→ Goal of the exercise
Copy verbatim the lines of the records starting at the line containing "The image size is (1568, 776)." and ending at the line containing "Action: point(131,288)", including both of those lines.

→ Records to use
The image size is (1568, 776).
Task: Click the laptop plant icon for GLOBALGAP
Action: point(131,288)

==

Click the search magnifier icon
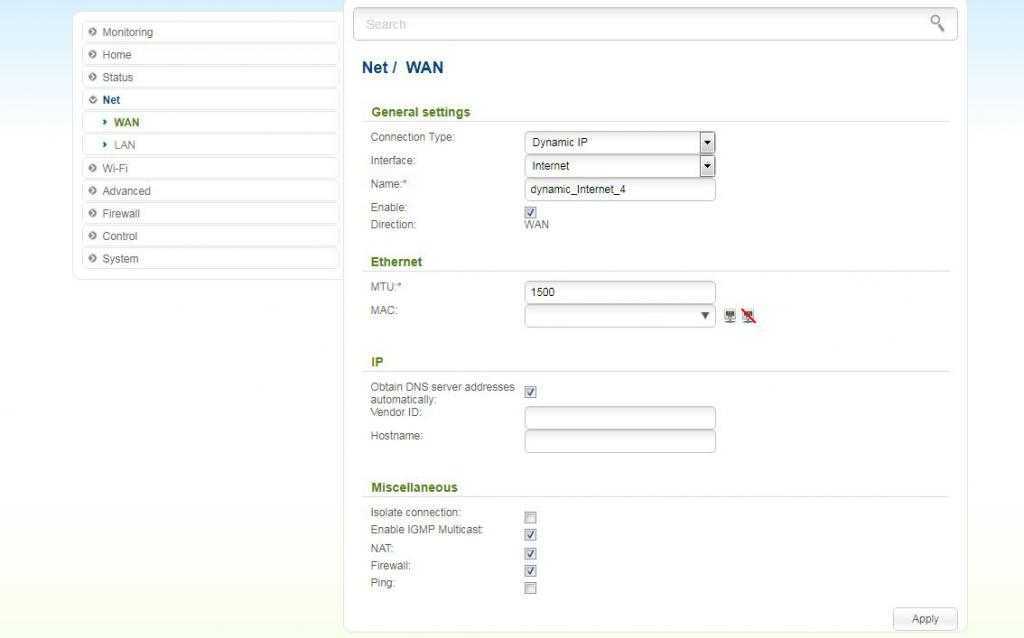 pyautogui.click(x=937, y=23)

→ Final result
The image size is (1568, 776).
Task: Click the laptop plant icon for GLOBALGAP
Action: point(131,288)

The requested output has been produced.